Data excerpts
□ □ □ □
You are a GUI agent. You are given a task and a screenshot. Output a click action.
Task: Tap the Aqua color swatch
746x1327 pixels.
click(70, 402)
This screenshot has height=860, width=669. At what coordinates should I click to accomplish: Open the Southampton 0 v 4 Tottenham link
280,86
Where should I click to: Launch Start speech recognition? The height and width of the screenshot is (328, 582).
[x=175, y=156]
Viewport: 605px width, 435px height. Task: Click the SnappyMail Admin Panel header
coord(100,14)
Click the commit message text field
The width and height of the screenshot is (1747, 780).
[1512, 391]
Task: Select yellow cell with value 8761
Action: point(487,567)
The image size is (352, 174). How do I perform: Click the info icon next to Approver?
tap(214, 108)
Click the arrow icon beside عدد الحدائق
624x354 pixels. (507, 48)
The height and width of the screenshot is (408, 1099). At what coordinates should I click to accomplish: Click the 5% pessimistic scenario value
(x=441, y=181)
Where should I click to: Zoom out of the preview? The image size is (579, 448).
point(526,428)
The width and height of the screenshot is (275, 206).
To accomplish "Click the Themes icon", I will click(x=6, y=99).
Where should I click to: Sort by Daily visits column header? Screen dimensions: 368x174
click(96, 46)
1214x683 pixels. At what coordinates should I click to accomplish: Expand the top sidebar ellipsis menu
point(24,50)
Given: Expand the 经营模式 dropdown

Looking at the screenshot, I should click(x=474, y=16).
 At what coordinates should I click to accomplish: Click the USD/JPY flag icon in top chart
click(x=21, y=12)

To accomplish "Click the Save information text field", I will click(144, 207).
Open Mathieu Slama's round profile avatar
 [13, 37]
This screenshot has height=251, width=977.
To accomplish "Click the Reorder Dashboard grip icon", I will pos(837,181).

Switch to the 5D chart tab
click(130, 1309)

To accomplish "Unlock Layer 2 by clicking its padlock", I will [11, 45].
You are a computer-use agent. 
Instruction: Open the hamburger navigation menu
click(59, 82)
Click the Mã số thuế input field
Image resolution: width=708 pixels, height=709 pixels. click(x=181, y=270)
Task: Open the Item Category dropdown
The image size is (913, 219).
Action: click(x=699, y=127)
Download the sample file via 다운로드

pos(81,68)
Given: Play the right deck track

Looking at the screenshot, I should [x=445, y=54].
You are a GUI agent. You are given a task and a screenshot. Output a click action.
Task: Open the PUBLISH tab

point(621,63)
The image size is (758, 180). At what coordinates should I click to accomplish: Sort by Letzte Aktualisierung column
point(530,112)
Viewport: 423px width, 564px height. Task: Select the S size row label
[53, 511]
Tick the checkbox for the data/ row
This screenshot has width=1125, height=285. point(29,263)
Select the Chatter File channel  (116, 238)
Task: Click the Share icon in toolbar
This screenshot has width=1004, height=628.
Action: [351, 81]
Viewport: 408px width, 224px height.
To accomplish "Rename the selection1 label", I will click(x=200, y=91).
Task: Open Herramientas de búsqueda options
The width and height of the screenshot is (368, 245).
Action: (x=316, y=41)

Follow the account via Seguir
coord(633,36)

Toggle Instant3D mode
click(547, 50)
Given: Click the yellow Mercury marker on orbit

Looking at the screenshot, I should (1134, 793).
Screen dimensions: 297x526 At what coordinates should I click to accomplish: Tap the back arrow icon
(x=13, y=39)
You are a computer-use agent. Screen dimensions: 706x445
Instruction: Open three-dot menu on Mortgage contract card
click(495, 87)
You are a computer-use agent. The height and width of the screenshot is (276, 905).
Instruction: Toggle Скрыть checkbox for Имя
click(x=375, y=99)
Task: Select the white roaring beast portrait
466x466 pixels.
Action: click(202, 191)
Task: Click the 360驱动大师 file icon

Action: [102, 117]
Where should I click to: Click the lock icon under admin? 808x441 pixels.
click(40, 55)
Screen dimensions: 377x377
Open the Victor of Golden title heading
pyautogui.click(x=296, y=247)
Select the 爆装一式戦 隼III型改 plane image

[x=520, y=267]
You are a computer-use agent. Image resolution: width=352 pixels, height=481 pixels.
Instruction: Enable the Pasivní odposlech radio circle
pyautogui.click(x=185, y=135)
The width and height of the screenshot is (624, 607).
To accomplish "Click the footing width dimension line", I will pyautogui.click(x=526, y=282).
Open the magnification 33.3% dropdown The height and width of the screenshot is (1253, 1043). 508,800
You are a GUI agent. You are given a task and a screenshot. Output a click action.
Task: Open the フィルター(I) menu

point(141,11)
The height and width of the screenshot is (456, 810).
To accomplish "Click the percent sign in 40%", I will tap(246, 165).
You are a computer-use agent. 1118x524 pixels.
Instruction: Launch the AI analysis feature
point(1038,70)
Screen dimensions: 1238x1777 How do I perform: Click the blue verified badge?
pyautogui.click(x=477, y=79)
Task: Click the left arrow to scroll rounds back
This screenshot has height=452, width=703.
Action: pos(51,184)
□ □ □ □
What needs to be done
From the first line of the records above down to the line containing "The width and height of the screenshot is (275, 206).", repeat each line exactly as written. Include both of those lines and add nothing.

Solution to this problem
You are a GUI agent. You are given a task and a screenshot. Output a click action.
Task: Tap the Aqua color swatch
746x1327 pixels.
click(70, 402)
This screenshot has height=860, width=669. At what coordinates should I click to accomplish: Open the Southampton 0 v 4 Tottenham link
280,86
Where should I click to: Launch Start speech recognition? The height and width of the screenshot is (328, 582).
[x=175, y=156]
Viewport: 605px width, 435px height. Task: Click the SnappyMail Admin Panel header
coord(100,14)
Click the commit message text field
The width and height of the screenshot is (1747, 780).
[1512, 391]
Task: Select yellow cell with value 8761
Action: point(487,567)
The image size is (352, 174). How do I perform: Click the info icon next to Approver?
tap(214, 108)
Click the arrow icon beside عدد الحدائق
624x354 pixels. (507, 48)
The height and width of the screenshot is (408, 1099). At what coordinates should I click to accomplish: Click the 5% pessimistic scenario value
(x=441, y=181)
Where should I click to: Zoom out of the preview? The image size is (579, 448).
point(526,428)
The width and height of the screenshot is (275, 206).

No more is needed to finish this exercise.